Still here? Let’s go …
Yesterday, Sweetums tagged me in a Facebook post about the delicate balance, shall we say, involved in going potty in the woods. He did that because he teases me about the first time he took me camping in the wilderness. By wilderness, I mean the closest bathroom was five miles away. Let’s just say it was an adjustment.
But while looking at the post he was using to tease me, I noticed something odd – one illustration referred to a camp potty as a “groover.” I’d never heard that reference. To me, Groover is Sweetums’ youngest son. It’s a nickname we gave him to use when we refer to him in our writing (You know, to save him the embarrassment of having us as parents).
Now to connect that to our love of roaming through cemeteries: One of the things I love to do in addition to admiring the beautiful craftsmanship of funereal art is to make a note of quirky or fun southern names I can use in my writing. One day when we came across the grave of a man named “Wirt,” we laughed about the oddity of the name and bemoaned the fact that Sweetums had not named one of his offspring Wirt. So Eldest Son became “Wirt.” Bless his heart.
Another time we noticed the grave for someone named “Groover” and decided it fit the youngest boy who was always dancing around the house.
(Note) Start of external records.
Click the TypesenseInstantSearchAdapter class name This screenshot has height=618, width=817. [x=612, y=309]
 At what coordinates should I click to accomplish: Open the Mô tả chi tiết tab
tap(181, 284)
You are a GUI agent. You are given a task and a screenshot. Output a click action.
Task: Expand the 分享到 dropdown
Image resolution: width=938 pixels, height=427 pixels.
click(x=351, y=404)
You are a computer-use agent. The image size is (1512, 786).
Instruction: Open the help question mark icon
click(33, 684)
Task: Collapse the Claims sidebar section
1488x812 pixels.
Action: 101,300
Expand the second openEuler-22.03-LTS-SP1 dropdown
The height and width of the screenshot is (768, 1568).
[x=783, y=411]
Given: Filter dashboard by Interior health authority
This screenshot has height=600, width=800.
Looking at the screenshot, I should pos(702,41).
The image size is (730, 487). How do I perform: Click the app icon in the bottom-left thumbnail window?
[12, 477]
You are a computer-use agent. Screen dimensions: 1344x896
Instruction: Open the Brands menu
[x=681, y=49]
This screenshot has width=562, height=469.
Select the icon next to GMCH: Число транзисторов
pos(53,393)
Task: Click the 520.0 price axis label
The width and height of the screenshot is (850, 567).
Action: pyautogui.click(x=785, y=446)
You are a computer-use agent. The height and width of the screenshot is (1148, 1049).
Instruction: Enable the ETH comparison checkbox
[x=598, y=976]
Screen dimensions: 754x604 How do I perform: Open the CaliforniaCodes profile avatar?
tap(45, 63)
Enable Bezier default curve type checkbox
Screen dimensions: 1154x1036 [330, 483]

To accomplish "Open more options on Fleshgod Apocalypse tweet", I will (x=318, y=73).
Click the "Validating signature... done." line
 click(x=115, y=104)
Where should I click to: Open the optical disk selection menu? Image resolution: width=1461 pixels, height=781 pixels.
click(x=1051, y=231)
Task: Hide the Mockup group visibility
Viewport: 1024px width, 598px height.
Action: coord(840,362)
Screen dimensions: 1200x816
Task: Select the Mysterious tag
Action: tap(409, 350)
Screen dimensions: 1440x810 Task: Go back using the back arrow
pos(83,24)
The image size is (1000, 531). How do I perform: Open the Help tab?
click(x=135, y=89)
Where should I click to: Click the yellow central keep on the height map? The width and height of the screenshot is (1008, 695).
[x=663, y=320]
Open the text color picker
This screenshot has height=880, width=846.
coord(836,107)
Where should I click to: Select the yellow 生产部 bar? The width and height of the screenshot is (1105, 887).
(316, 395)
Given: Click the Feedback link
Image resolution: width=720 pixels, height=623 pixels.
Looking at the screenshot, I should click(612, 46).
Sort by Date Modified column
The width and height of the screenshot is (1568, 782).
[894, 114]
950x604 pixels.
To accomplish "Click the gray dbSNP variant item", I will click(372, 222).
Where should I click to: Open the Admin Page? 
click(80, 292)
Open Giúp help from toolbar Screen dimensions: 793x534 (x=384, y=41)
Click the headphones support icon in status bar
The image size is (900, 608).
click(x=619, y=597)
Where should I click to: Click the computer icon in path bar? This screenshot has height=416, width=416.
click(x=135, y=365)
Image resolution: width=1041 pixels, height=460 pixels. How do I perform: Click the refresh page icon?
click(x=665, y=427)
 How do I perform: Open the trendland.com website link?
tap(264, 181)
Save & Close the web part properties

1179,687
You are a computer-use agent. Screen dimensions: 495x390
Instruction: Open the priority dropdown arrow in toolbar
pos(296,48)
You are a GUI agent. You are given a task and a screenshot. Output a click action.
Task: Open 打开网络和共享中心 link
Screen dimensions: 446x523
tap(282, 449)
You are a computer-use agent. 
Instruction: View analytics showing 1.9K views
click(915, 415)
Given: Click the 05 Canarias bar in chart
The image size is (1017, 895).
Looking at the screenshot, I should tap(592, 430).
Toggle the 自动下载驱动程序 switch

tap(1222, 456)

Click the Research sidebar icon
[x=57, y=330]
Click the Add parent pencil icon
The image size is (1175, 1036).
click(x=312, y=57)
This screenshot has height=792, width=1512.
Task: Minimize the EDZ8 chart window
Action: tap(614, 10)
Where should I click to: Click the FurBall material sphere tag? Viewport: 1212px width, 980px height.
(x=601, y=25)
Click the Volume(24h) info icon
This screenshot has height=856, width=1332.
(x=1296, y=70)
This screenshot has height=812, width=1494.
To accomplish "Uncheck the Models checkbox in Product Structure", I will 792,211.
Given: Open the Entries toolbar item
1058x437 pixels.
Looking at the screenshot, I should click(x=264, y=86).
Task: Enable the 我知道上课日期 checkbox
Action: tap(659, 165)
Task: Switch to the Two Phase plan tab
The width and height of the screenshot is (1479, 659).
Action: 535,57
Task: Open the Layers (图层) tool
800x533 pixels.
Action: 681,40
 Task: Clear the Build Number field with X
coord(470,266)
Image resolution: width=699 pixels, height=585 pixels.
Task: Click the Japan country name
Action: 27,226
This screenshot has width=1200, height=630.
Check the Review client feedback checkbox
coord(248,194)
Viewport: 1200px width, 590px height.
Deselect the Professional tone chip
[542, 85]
We thought it was cute and didn’t realize we were naming him for a toilet. I swear we didn’t.
So now for how a camp toilet came to be called a groover: Back in the day, before the introduction of nice models that resembled portable house toilets, explorers and others with homes on the range used holes in the ground or, if a container were called for, whatever was handy. As it happened, metal ammo boxes were the right size to sit and go boom-boom, according to an article on GrandCanyonWhitewater.com. Of course, the boxes were not equipped with nice smooth seats, so the pottier would have to sit atop the rough edges of the rectangular metal box, leaving – don’t get ahead of me here – grooves on their tushies.
So is there a moral to this story? Of course. Have I ever let y’all down? Plus you get a bonus moral:
- When going potty outdoors, I’d advise learning to hover, even with modern camp toilets.
- Don’t nickname your kid for a potty, if you happen to know in advance that’s what you’re doing. Otherwise … oh well.